The parallels between them are strong. They both have the rare gift of parseltongue, the ability to understand the language of snakes. The wand that chose Harry was the twin of the one used by Voldemort. In this last chapter, Harry finds out that they share more than he knew and that defeating Voldemort will require him to be willing to make the ultimate sacrifice.
As we learned in the last chapter, in a sense Voldemort has to be killed seven times. To make himself immortal, he has taken pieces of his soul and placed them in seven different objects, each well hidden and well protected. As this film begins, Harry, Hermione (Emma Watson), and Ron (Rupert Grint) have made some progress but the most difficult are still ahead. The separation of the soul itself is, for want of a better word, de-humanizing, and as a result of this dis-intigration Voldemort is disfigured inside and out, adding to his ruthlessness and power.
Part of the wonder of the books is the way small details that seemed merely deliciously atmospheric in earlier chapters turn out to be essential foundation for what comes now. We learned early in book one that the most impenetrable place on earth was the Gringott’s bank, run by goblins (those of a certain age might remember Jack Benny’s bank which was similarly, if more humorously, secure). Well, now our heroes have to break into the bank’s vaults and how will they do it?
The use of polyjuice potion is another reference to the first book, then an impetuous adventure, now deadly serious. Helena Bonham-Carter’s palpable pleasure in playing the deranged and evil Bellatrix Lestrange (Rowling has a Dickensian way with names) in the previous films benefits from too many years confined (literally) to corseted tea party roles. It is Bellatrix’s vault they must enter, and so here, Bonham-Carter has to turn herself inside out, playing Hermione disguised as Bellatrix. The balance of tension and comedy is exquisitely nerve-wracking.
Again and again, Rowling brings the story back to its origins and so after a movie away from school we return to Hogwarts, where the great battle begins. The more we remember of what we have seen so far, the deeper our understanding, whether it is the satisfaction of seeing something come together we have waited for or the surprise of seeing someone exceed our expectations by being more than we or even they thought possible. Everyone grows up, and we grow along with them.

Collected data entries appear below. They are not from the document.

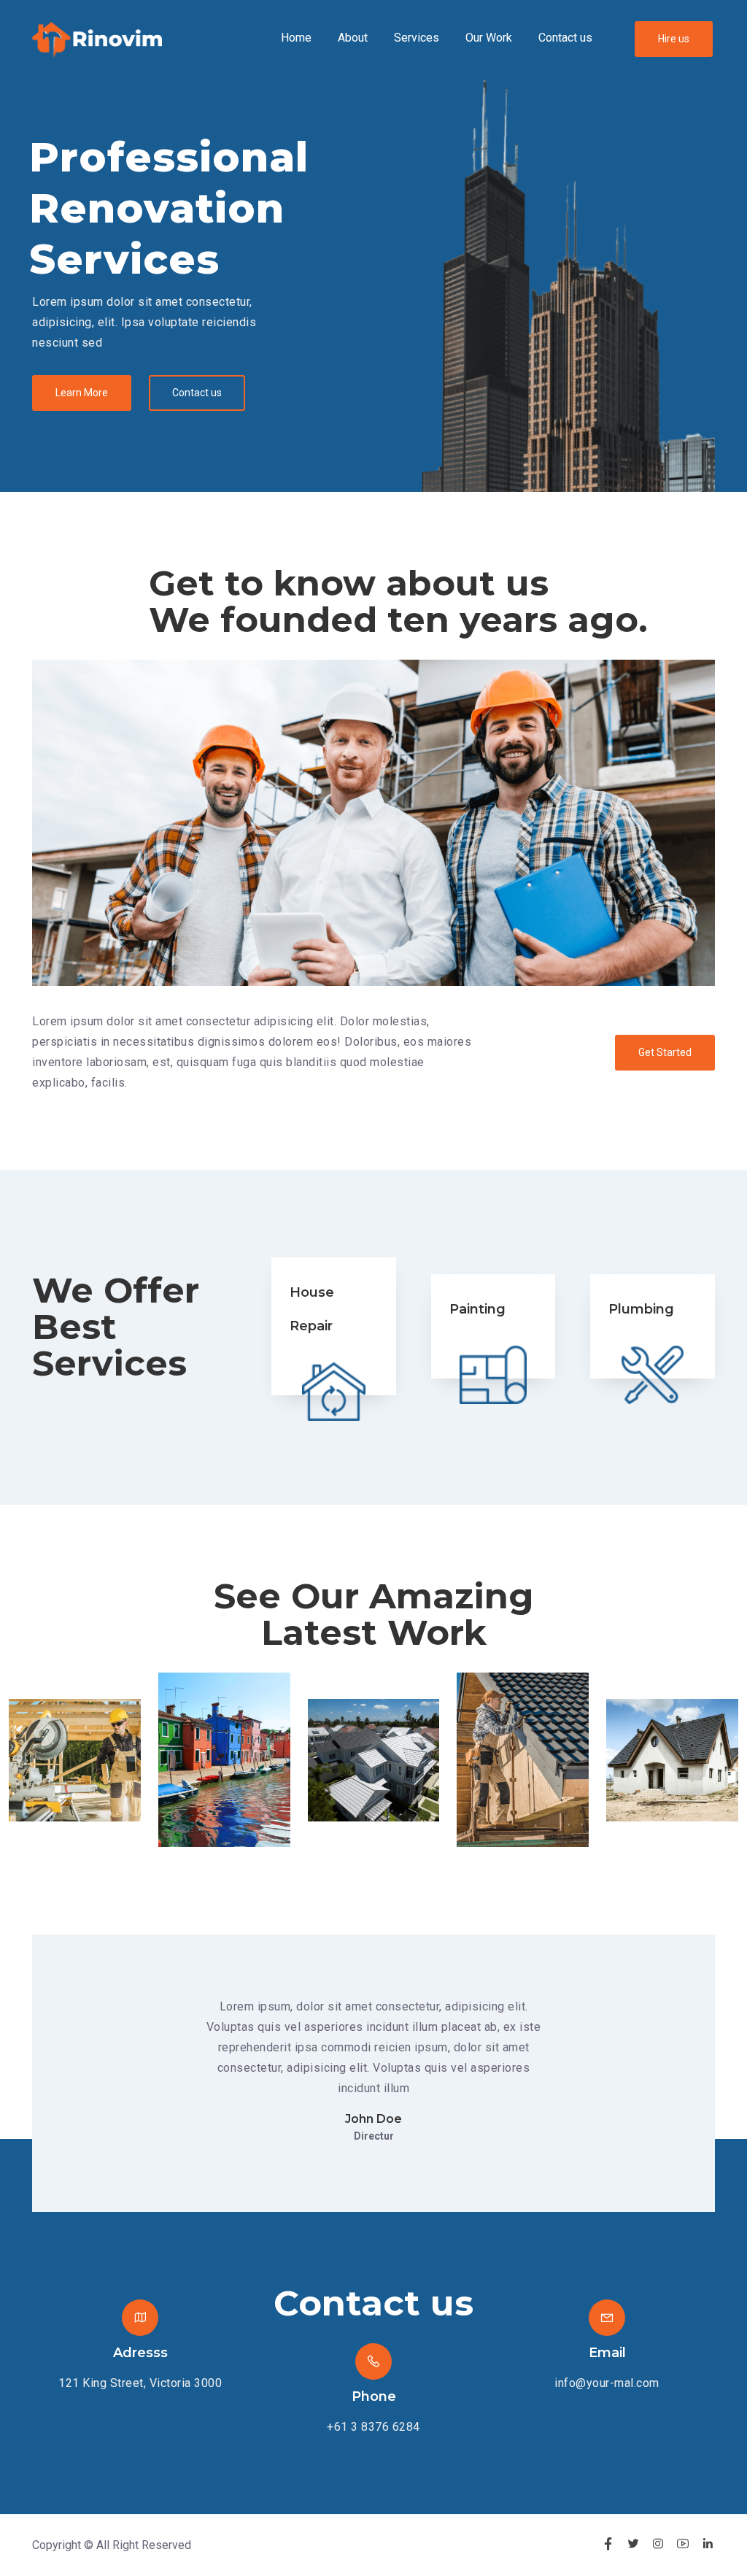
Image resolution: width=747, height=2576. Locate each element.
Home (296, 38)
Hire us (673, 39)
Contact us (565, 38)
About (353, 38)
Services (416, 38)
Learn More (81, 392)
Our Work (488, 38)
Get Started (665, 1052)
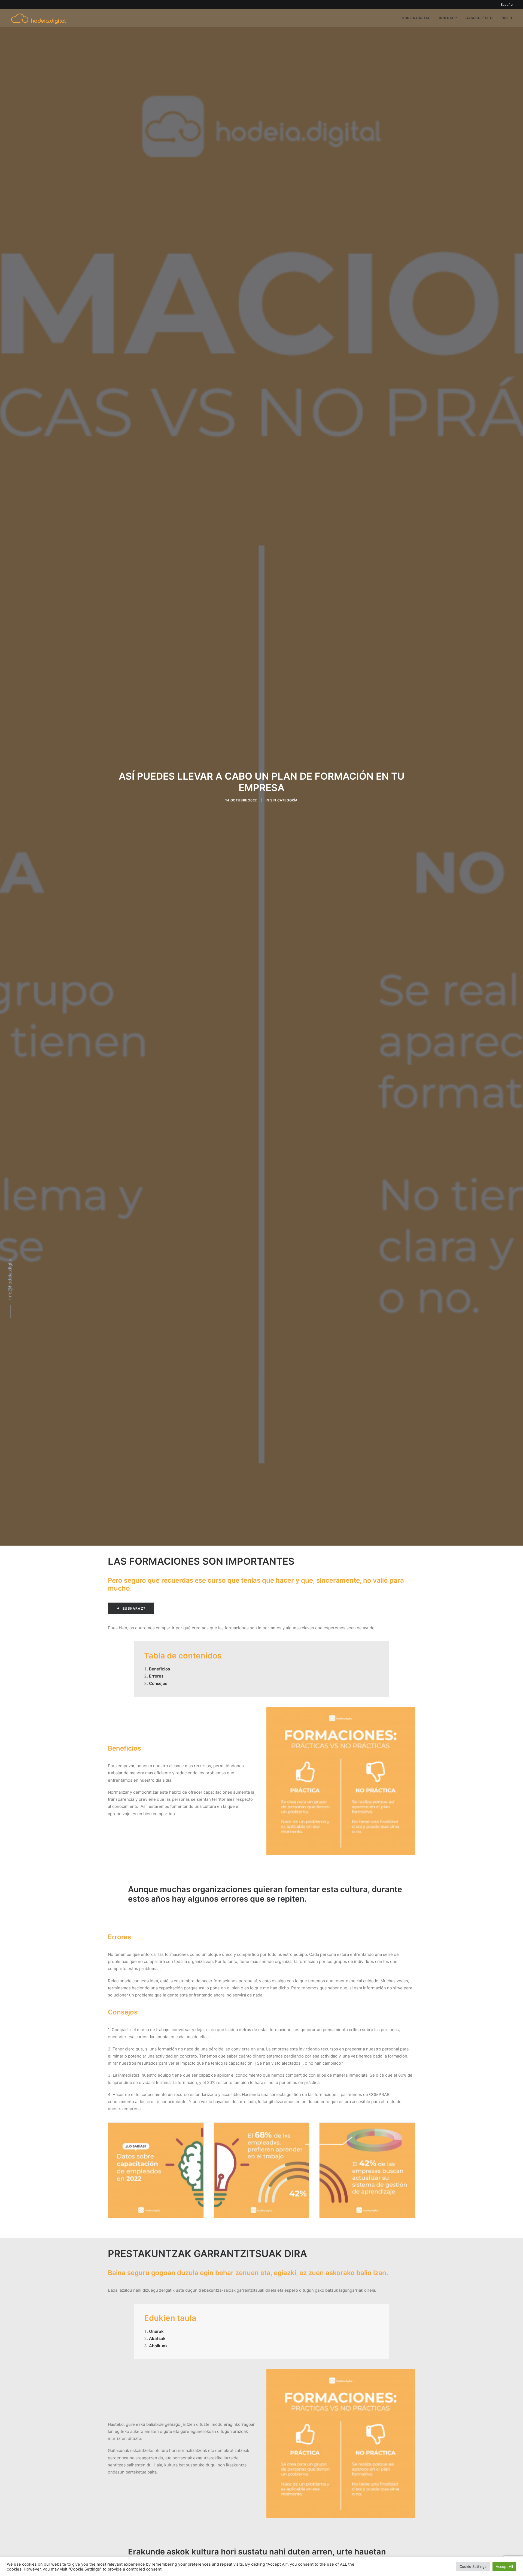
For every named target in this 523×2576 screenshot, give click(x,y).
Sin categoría (284, 800)
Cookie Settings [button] (473, 2566)
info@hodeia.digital (10, 1279)
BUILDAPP (448, 18)
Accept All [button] (504, 2566)
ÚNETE (507, 18)
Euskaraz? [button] (134, 1608)
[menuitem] (418, 18)
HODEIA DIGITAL (416, 18)
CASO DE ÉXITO (479, 18)
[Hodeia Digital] (38, 18)
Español (507, 4)
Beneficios (159, 1669)
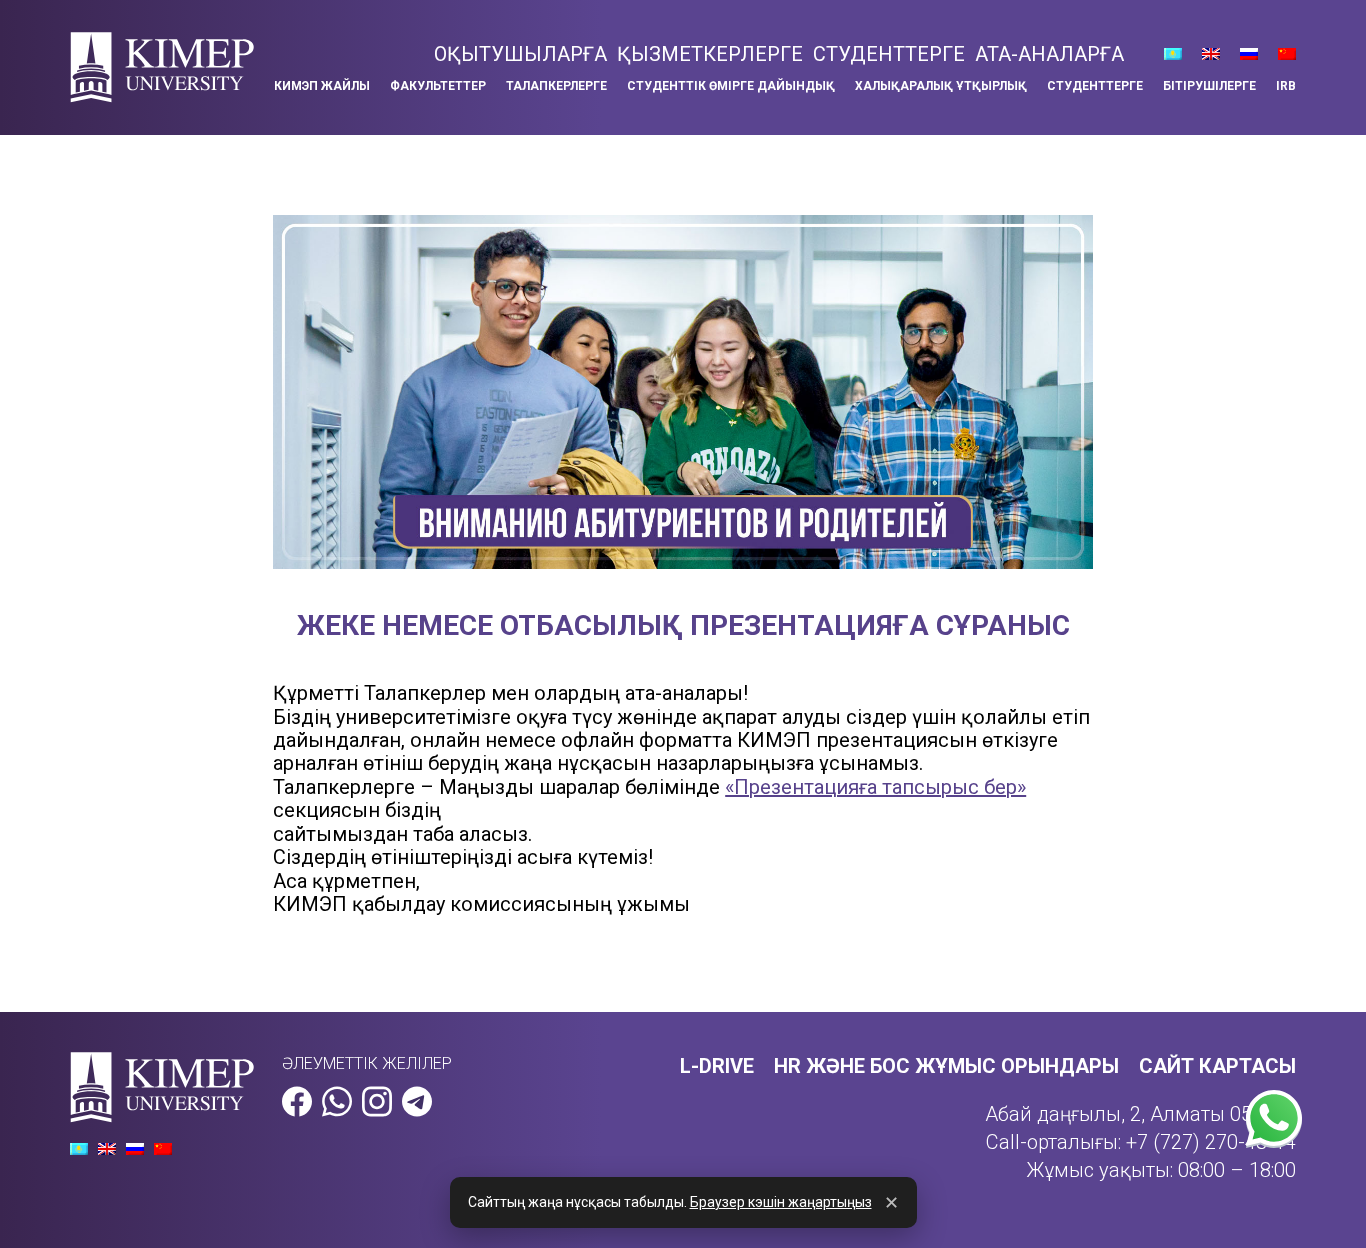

Director David Yates moves the story smoothly into 3D, though you won’t miss much if you stick with the 2D version. The battle scenes are well staged and the pacing is excellent. If the final chapter got an unexpected and distracting laugh from the audience, it is a small problem in light of the grand sweep of a thoroughly enthralling epic, seamlessly organic, exciting, romantic, funny, and smart, one of the great cinematic achievements of the studio system. Well done, Harry, and a thousand points to Gryffindor.